▶ **Work required**
Reproduce the entries below verbatim, beginning at the line that contains "Expand the dropdown arrow next to abletone" and stopping after the line that contains "Action: [322, 15]".

▶ **Dataset content**
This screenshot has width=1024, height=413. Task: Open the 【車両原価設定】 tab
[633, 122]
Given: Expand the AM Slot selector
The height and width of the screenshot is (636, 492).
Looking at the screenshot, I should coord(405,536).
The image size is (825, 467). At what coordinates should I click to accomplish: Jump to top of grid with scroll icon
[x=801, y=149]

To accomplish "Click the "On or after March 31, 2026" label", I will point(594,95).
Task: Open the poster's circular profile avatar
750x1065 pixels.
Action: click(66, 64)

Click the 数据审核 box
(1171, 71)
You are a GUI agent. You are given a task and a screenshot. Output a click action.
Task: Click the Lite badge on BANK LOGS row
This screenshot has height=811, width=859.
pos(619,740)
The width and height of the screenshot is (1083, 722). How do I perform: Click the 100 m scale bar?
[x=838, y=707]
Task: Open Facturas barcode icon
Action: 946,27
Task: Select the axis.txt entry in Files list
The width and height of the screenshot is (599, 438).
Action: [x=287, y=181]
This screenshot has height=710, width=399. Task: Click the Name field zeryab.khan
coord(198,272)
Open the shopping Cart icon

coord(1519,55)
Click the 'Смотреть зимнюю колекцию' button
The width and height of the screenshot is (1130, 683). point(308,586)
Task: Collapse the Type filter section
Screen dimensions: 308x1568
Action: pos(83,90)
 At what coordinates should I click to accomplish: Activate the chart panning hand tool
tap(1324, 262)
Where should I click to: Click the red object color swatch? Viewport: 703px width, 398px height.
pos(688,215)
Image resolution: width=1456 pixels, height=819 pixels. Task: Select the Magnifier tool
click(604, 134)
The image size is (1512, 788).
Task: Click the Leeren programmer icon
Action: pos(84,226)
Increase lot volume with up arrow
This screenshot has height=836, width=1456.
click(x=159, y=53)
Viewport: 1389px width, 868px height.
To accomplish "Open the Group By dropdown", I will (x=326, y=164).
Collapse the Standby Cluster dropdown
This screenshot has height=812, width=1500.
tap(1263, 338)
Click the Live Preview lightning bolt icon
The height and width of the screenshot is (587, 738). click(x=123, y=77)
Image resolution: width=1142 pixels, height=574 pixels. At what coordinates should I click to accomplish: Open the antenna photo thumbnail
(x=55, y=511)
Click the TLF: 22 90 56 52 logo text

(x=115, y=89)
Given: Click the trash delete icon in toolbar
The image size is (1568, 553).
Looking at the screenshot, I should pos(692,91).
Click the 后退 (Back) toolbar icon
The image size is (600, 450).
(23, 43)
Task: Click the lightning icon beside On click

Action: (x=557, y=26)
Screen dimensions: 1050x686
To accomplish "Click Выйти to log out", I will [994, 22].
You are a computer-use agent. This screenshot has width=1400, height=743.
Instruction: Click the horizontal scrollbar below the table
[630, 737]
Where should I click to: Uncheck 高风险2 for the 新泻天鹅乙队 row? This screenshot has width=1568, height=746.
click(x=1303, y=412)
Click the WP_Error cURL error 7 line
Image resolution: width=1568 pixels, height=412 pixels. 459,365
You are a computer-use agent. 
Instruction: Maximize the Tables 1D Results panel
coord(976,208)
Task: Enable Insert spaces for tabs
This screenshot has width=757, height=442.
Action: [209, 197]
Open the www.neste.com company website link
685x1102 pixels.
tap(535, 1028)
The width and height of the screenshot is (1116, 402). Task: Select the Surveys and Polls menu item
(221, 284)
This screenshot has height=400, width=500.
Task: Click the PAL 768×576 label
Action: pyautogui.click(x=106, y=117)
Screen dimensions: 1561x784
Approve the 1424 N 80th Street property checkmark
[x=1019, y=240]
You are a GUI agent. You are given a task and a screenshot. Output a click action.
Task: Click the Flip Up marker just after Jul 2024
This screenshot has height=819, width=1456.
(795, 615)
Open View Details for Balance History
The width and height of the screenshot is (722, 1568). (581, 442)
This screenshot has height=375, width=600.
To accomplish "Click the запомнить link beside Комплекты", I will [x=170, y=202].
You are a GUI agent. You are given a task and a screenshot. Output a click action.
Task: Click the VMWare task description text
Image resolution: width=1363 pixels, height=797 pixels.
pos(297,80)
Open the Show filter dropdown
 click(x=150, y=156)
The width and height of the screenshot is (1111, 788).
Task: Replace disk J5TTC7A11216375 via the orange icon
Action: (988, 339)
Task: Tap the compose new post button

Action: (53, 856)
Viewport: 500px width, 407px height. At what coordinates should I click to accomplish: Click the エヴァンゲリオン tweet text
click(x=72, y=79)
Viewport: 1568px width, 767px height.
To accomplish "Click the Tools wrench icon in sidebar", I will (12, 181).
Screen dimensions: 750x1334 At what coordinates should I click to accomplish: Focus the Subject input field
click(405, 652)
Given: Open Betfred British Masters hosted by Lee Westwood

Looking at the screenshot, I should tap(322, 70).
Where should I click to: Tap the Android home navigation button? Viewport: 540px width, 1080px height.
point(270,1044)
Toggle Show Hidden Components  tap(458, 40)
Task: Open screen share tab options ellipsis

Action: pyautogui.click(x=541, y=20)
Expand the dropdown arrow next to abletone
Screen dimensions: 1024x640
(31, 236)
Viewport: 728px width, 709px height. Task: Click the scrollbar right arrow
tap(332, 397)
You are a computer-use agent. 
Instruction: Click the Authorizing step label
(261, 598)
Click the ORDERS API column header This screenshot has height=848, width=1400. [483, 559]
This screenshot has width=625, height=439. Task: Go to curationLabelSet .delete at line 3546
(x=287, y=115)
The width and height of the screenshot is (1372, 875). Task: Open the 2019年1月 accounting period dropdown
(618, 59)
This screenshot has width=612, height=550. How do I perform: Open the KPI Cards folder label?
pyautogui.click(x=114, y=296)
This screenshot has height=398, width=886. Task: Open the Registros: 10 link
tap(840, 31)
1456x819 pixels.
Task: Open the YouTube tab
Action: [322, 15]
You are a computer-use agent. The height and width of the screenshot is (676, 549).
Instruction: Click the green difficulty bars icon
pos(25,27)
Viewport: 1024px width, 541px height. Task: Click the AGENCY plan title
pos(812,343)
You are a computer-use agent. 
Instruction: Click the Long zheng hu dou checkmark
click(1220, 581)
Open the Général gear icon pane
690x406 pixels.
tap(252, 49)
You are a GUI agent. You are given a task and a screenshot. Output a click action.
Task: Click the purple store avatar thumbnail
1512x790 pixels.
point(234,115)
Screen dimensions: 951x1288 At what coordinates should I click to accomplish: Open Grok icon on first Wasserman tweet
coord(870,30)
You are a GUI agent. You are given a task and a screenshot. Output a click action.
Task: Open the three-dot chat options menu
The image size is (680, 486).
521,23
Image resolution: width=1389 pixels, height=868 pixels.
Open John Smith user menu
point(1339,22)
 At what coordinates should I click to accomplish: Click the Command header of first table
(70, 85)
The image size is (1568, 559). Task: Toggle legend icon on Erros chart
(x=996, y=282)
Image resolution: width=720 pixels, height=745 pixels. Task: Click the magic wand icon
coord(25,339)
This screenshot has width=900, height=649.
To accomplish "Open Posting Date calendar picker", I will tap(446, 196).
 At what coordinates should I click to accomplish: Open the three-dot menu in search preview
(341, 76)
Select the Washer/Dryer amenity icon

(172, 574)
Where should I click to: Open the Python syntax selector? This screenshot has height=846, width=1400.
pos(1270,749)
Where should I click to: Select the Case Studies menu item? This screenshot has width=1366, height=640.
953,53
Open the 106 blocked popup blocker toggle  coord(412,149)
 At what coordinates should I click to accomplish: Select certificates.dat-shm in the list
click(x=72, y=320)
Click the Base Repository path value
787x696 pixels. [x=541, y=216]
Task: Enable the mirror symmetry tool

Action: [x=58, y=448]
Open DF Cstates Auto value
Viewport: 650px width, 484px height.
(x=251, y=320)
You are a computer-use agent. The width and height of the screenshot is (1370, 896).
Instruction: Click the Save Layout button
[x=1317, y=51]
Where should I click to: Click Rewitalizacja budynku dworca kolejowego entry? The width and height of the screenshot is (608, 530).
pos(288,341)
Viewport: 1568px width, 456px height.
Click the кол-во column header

▶ **Answer in full**
Expand the dropdown arrow next to abletone
Screen dimensions: 1024x640
(31, 236)
Viewport: 728px width, 709px height. Task: Click the scrollbar right arrow
tap(332, 397)
You are a computer-use agent. 
Instruction: Click the Authorizing step label
(261, 598)
Click the ORDERS API column header This screenshot has height=848, width=1400. [483, 559]
This screenshot has width=625, height=439. Task: Go to curationLabelSet .delete at line 3546
(x=287, y=115)
The width and height of the screenshot is (1372, 875). Task: Open the 2019年1月 accounting period dropdown
(618, 59)
This screenshot has width=612, height=550. How do I perform: Open the KPI Cards folder label?
pyautogui.click(x=114, y=296)
This screenshot has height=398, width=886. Task: Open the Registros: 10 link
tap(840, 31)
1456x819 pixels.
Task: Open the YouTube tab
Action: [322, 15]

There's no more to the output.